WHAT IS EXPECTED: Retype the part of the material that opens with the line containing "Given: Retweet this" and closes with the line containing "click(1187, 250)", copying each line without any change and including both end lines.

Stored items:
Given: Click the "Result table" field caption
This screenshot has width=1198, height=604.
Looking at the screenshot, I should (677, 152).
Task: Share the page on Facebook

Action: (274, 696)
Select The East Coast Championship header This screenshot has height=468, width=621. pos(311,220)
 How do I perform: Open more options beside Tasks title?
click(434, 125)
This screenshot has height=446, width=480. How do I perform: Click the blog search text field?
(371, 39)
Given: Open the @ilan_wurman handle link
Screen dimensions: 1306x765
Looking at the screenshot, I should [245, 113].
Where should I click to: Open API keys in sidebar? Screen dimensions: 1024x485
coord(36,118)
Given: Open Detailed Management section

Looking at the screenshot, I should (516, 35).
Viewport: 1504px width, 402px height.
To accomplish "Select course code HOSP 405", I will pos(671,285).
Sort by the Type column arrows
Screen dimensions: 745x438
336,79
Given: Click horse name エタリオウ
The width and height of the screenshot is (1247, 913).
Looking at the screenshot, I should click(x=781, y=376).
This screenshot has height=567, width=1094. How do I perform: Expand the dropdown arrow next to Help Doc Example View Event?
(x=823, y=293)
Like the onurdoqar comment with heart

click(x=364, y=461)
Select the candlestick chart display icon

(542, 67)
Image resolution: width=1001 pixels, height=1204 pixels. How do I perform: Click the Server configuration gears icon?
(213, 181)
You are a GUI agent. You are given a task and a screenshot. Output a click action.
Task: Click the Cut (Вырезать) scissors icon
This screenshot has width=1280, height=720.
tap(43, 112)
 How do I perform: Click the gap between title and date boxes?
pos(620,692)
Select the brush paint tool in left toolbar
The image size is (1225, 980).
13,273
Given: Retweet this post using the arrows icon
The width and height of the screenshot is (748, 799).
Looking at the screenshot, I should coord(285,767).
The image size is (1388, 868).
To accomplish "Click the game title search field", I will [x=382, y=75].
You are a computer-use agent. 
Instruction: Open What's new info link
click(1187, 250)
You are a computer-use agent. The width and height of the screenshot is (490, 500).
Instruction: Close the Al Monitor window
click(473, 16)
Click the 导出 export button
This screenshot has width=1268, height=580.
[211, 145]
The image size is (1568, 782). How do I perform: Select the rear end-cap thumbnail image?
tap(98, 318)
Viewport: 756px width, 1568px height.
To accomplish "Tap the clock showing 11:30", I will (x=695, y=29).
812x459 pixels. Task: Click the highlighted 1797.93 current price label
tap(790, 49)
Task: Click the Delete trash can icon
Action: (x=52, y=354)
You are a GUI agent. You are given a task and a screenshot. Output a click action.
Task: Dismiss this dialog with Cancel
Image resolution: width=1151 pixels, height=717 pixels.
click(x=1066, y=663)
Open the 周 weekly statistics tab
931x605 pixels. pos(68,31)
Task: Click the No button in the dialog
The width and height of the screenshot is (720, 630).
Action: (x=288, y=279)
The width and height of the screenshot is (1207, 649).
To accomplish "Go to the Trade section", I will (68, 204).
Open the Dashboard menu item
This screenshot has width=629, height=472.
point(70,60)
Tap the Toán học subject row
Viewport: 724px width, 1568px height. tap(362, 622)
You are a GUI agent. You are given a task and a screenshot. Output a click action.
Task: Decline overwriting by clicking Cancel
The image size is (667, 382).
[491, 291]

CORRECT ANSWER:
Given: Retweet this post using the arrows icon
The width and height of the screenshot is (748, 799).
Looking at the screenshot, I should coord(285,767).
The image size is (1388, 868).
To accomplish "Click the game title search field", I will [x=382, y=75].
You are a computer-use agent. 
Instruction: Open What's new info link
click(1187, 250)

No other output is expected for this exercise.